FCC seeks comments on internet traffic routing risks
The Border Gateway Protocol traffic routing system dates back to an era of high trust between networks on the internet but now poses risks.
The Federal Communications Commission is seeking comment on vulnerabilities in the border gateway protocol (BGP) used to route internet traffic between networks.
The notice, published on March 11 in the Federal Register, makes note of Russia's invasion of Ukraine and describes the risk to global communications potentially posed by the use of BGP.
"BGP's initial design, which remains widely deployed today, does not include security features to ensure trust in the information that it is used to exchange," the FCC states. "BGP was designed at a time when the number of independently managed networks on the internet was low and the trust among them was high."
BGP vulnerabilities have been exploited before, including a 2017 incident in which internet traffic in and out of Google, Microsoft, Apple and Facebook was routed through a Russian internet service provider. Such "BGP hijacking" can lead to traffic failures and enable surveillance if data is not encrypted.
The FCC notice says that risks posed by BGP vulnerabilities include issues with VoIP call completion in addition to degrading email and web traffic. GBP hijacking could end up disrupting emergency 911 services and other public safety operations.
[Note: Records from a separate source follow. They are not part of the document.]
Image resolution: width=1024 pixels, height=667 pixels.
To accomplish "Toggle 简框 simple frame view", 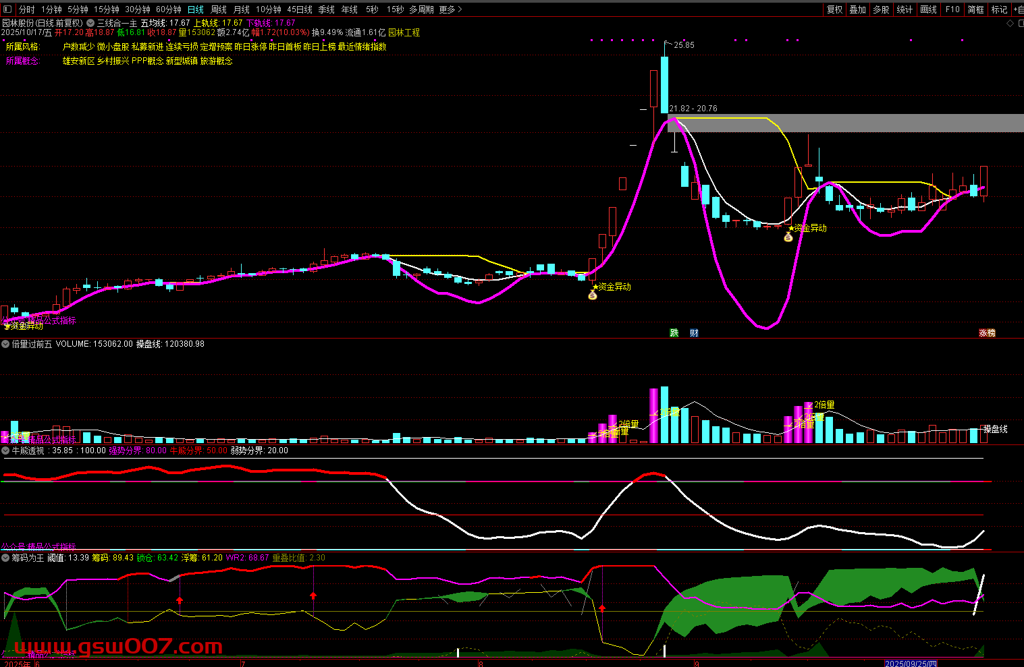I will click(x=975, y=9).
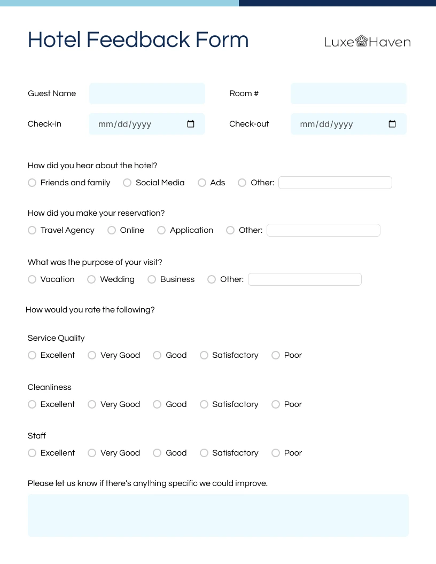The height and width of the screenshot is (564, 436).
Task: Click the Room # input field
Action: [x=348, y=93]
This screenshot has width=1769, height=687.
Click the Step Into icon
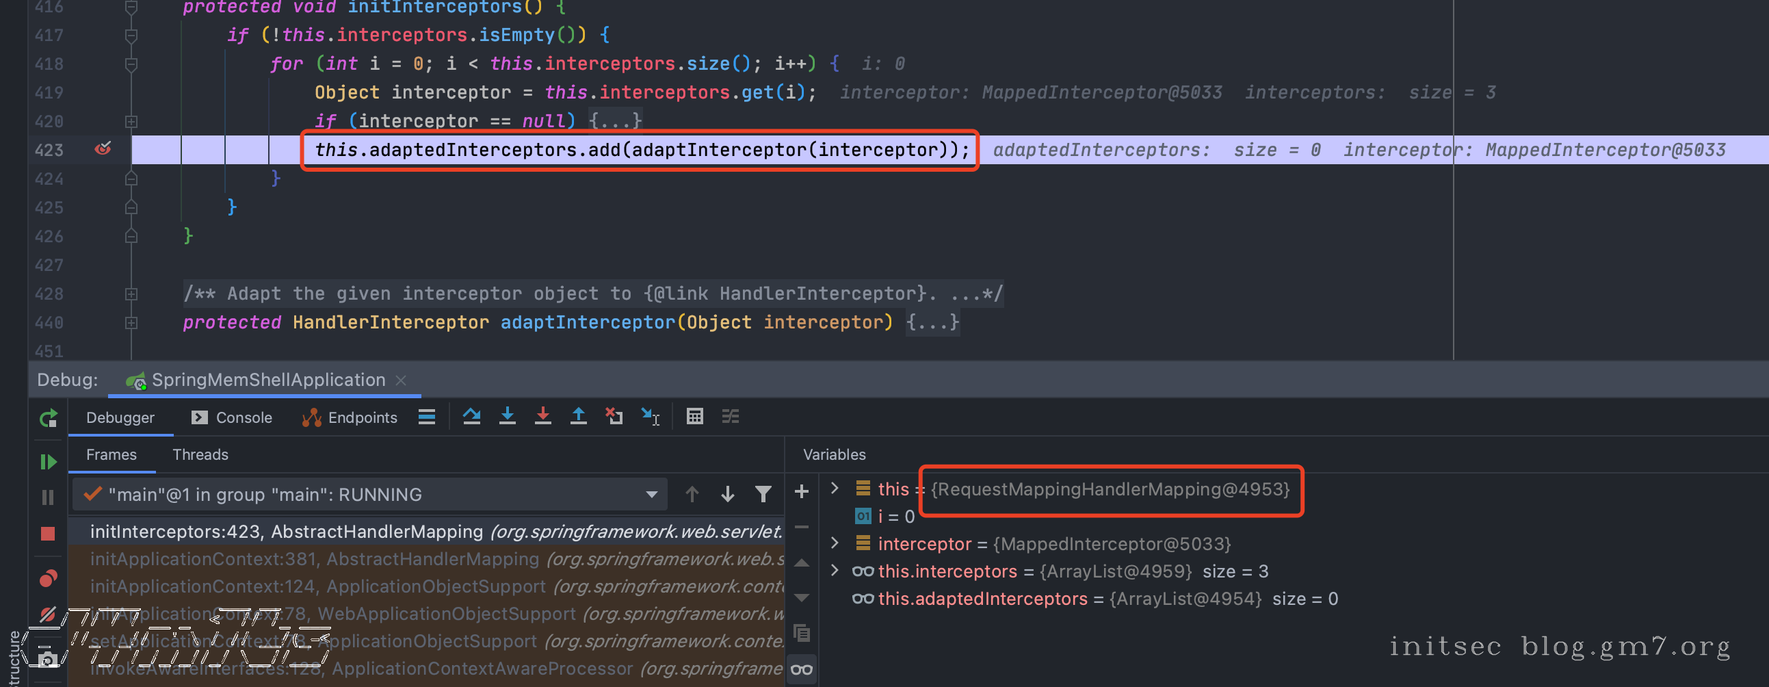[x=507, y=416]
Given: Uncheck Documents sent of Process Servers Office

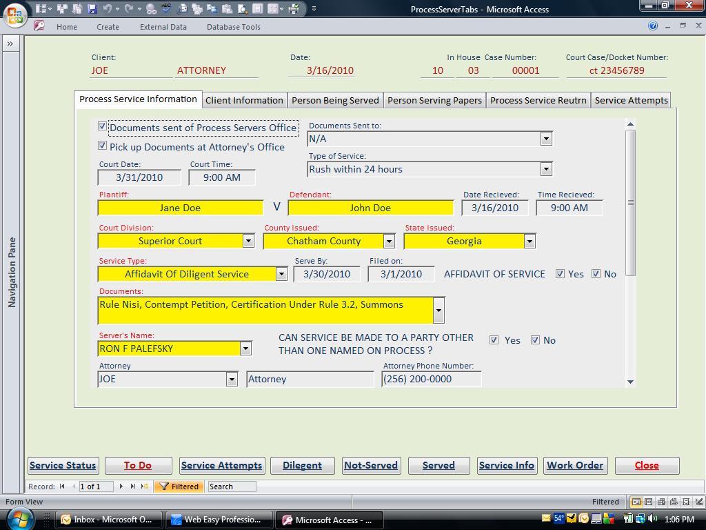Looking at the screenshot, I should pos(102,126).
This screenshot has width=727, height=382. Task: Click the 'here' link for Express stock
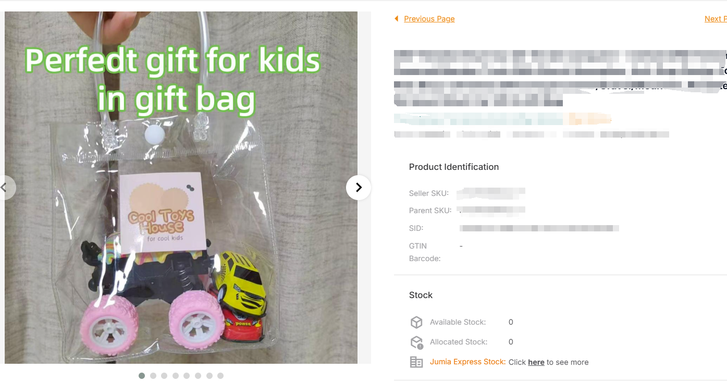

The FCC's Communications Security, Reliability, and Interoperability Council has previously issued recommendations on BGP security, including the use of a specialized public key infrastructure to whitelist ISPs as secure, much the same way site certificates identify websites as safe to web browsers. These recommendations have not been adopted by major, independently managed networks, according to the FCC notice.
"Voluntary adoption and deployment of such measures has been such that many of the independently managed networks that comprise the internet remain vulnerable because they have not taken advantage of these measures," the notice states.
The agency is seeking comment on existing BGP security measures, their efficacy, the extent of their use and obstacles preventing network operators from implementing mitigations.The FCC is also seeking comment on whether additional BGP security implementations would take a toll on internet speeds or raise service costs. The first round of comments closes on April 11. A round of reply comments will close on May 10.